INSTRUCTIONS FOR THE TASK >>
Your task is to copy each line of the material below that includes "font".

RECORD EXCERPTS >>
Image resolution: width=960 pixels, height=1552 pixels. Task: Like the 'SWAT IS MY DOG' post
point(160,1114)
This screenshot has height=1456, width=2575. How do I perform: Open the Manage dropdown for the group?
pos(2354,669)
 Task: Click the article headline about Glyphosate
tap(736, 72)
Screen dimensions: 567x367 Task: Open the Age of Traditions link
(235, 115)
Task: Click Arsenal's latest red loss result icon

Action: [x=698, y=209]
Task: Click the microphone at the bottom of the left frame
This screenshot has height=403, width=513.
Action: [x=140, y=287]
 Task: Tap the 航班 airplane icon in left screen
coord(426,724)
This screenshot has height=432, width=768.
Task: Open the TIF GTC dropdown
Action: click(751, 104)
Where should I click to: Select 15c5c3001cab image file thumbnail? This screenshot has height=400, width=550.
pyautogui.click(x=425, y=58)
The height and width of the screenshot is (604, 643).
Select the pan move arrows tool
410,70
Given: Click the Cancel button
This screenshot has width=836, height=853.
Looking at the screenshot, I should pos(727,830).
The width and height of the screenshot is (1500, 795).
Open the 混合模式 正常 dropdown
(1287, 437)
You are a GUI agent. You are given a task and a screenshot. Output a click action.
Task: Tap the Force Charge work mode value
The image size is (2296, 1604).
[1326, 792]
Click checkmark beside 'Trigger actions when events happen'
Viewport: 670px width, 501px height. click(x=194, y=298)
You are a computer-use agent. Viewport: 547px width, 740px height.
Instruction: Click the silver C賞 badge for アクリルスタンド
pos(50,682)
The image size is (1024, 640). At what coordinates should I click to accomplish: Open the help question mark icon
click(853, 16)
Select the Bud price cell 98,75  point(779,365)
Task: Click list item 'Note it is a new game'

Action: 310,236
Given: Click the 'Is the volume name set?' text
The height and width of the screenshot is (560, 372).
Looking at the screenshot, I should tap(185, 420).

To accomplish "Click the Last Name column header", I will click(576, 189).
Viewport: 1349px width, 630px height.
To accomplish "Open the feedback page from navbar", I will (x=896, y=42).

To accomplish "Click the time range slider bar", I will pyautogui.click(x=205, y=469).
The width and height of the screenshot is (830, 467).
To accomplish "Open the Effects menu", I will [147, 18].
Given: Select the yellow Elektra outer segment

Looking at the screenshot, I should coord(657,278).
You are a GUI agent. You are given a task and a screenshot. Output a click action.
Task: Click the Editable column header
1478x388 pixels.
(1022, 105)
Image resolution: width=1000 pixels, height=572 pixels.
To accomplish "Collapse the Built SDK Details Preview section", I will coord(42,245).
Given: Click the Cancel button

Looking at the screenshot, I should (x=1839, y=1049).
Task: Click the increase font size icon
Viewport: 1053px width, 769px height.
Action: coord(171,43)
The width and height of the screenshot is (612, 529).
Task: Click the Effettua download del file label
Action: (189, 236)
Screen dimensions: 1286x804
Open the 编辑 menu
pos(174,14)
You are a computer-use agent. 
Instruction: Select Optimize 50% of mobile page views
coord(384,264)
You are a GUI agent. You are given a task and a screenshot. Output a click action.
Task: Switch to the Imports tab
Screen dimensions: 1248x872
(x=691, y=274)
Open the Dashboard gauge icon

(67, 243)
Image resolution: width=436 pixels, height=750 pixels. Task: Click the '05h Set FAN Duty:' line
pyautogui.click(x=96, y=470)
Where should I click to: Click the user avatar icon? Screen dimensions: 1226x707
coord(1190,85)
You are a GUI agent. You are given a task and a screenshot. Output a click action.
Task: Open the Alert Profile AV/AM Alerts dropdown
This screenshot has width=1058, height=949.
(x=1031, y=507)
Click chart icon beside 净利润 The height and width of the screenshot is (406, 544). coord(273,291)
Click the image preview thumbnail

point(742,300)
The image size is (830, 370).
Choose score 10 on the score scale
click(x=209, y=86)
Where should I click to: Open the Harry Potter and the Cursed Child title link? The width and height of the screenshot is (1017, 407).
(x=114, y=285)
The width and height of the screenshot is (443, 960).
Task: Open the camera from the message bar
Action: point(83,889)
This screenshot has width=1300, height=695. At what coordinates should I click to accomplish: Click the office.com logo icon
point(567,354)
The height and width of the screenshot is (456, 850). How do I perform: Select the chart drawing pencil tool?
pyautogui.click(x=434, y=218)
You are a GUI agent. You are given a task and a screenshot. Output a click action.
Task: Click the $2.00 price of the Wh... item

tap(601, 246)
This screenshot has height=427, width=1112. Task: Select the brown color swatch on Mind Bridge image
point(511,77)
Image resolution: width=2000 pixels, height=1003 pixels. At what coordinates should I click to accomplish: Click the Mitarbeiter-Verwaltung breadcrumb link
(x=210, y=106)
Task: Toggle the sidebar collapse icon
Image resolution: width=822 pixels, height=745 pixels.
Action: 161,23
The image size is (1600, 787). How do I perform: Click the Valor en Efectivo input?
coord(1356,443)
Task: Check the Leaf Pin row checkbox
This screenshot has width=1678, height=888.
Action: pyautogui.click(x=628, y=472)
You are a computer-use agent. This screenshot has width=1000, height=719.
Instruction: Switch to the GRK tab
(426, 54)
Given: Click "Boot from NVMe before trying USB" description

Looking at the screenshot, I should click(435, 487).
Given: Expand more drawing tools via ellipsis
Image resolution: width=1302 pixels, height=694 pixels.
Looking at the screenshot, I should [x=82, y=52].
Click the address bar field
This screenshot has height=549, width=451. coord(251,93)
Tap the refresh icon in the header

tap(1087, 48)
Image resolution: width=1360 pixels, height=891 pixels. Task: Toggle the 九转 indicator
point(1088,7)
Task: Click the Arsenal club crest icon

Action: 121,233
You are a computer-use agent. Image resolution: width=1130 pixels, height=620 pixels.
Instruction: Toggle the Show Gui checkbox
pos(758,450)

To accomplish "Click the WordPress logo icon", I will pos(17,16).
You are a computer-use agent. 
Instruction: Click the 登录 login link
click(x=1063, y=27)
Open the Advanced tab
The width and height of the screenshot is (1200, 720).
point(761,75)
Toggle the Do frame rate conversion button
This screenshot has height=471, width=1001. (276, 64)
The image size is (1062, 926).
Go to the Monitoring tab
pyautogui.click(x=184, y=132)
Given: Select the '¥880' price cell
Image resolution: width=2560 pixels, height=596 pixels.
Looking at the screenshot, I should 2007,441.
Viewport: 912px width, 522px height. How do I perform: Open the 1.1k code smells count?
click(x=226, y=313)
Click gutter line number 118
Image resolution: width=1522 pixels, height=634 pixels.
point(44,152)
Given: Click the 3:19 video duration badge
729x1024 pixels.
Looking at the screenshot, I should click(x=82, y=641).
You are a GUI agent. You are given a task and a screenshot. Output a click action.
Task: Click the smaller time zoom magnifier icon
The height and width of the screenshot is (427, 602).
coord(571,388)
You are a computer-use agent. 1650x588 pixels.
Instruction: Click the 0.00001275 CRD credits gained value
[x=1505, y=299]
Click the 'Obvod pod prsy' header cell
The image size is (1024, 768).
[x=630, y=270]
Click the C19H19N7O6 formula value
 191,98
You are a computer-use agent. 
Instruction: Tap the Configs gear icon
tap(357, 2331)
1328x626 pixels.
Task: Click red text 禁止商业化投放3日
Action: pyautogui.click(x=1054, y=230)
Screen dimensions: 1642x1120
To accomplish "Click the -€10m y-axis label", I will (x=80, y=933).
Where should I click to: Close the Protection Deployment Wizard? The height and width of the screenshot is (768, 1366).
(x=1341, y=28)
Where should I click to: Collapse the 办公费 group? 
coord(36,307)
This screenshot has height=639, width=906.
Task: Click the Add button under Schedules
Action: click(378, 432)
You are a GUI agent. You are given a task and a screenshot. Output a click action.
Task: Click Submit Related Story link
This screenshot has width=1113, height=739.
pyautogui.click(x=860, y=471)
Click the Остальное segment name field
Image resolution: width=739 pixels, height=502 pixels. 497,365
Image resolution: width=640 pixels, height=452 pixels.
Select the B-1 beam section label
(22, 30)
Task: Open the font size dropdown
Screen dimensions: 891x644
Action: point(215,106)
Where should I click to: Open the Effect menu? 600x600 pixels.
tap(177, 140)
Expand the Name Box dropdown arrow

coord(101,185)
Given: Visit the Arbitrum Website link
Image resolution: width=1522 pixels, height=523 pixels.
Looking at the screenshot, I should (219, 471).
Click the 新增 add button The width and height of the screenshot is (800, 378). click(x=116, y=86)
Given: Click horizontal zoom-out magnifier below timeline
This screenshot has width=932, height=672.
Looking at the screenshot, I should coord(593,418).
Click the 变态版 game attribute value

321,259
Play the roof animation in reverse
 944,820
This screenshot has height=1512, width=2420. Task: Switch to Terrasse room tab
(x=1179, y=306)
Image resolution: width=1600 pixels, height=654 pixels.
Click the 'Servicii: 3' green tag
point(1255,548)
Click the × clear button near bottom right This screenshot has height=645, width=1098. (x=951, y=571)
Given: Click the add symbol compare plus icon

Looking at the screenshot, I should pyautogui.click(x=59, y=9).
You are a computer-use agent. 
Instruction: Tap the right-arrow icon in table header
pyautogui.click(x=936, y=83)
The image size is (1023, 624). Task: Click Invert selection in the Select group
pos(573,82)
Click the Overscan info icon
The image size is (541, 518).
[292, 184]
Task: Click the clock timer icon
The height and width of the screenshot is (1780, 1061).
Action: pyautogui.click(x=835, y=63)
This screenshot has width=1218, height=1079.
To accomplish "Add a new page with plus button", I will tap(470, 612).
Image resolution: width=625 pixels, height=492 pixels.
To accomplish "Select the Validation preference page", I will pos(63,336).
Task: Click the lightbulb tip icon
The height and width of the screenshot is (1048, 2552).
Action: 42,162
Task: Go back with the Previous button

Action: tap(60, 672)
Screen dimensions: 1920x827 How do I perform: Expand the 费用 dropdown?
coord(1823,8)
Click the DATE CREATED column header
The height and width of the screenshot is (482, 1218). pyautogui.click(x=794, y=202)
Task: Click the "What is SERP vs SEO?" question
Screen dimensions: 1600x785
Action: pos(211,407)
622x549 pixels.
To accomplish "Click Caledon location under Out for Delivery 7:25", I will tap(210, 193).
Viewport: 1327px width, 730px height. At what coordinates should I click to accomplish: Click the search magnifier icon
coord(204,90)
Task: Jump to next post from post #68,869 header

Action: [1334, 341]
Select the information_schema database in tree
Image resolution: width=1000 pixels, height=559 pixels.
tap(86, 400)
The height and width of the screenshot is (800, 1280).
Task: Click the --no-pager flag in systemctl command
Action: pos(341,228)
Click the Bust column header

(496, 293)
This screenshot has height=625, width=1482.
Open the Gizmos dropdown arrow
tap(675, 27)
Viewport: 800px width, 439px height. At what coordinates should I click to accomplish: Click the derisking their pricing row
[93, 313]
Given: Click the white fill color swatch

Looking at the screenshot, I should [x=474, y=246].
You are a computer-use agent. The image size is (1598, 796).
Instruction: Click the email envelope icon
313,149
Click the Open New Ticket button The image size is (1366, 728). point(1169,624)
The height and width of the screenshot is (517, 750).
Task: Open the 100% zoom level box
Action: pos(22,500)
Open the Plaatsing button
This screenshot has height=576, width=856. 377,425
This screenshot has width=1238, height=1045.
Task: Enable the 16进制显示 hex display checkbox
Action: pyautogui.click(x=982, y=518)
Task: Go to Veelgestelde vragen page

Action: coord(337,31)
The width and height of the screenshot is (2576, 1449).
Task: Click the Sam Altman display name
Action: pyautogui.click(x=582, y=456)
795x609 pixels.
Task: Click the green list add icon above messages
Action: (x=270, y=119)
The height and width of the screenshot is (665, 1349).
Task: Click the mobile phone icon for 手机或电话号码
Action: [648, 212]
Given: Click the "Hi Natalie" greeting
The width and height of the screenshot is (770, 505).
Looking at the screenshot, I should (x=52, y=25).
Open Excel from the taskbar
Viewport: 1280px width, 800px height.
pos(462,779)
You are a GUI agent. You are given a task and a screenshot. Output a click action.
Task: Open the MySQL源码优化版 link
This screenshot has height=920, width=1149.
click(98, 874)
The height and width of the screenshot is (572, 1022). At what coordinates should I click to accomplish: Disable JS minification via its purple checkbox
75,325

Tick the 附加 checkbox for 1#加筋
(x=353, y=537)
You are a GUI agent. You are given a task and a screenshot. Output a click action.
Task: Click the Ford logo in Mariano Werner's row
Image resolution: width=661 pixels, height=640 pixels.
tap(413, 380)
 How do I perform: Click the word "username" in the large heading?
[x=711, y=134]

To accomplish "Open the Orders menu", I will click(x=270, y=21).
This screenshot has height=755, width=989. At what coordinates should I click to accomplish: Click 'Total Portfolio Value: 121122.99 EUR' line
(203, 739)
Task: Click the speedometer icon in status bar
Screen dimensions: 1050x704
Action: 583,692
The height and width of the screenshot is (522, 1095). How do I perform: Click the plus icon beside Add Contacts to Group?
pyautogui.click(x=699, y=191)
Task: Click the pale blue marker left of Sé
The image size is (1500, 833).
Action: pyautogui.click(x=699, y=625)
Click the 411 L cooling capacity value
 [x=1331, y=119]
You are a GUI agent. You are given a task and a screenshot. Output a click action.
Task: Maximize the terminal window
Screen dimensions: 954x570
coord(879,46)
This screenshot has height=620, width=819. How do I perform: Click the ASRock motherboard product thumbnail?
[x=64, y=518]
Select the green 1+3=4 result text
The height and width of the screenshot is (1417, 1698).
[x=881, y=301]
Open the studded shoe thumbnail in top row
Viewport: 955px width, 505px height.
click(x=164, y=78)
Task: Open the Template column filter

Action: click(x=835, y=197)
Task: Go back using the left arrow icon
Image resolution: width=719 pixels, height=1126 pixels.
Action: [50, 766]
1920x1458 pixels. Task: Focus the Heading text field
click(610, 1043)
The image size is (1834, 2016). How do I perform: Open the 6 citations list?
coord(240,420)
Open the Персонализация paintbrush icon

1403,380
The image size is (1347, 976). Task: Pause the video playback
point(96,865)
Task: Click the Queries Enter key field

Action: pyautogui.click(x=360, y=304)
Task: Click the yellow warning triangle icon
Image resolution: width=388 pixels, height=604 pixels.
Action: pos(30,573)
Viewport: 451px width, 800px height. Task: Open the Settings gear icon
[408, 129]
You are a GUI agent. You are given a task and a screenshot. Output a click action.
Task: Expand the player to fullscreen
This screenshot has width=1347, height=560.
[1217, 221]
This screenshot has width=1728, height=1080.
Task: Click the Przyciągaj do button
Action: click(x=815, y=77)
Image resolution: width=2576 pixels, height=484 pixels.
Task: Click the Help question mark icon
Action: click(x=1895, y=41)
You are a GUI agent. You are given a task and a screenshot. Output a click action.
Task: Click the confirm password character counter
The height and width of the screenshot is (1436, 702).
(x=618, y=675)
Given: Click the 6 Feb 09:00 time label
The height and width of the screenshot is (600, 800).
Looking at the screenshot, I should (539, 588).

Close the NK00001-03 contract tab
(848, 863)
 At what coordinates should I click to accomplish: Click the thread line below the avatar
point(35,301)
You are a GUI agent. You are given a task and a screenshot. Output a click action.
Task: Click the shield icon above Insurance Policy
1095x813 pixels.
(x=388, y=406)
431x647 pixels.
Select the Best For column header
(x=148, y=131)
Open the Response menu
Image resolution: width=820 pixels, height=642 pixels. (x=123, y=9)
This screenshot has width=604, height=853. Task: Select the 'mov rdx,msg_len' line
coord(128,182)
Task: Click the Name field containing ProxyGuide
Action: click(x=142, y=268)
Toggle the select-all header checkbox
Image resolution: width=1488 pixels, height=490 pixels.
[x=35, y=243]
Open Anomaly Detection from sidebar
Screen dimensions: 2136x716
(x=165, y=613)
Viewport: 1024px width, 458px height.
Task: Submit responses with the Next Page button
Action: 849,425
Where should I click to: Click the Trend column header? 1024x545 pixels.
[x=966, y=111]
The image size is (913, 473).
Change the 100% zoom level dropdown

TASK ANSWER >>
Task: Click the increase font size icon
Task: Open the font size dropdown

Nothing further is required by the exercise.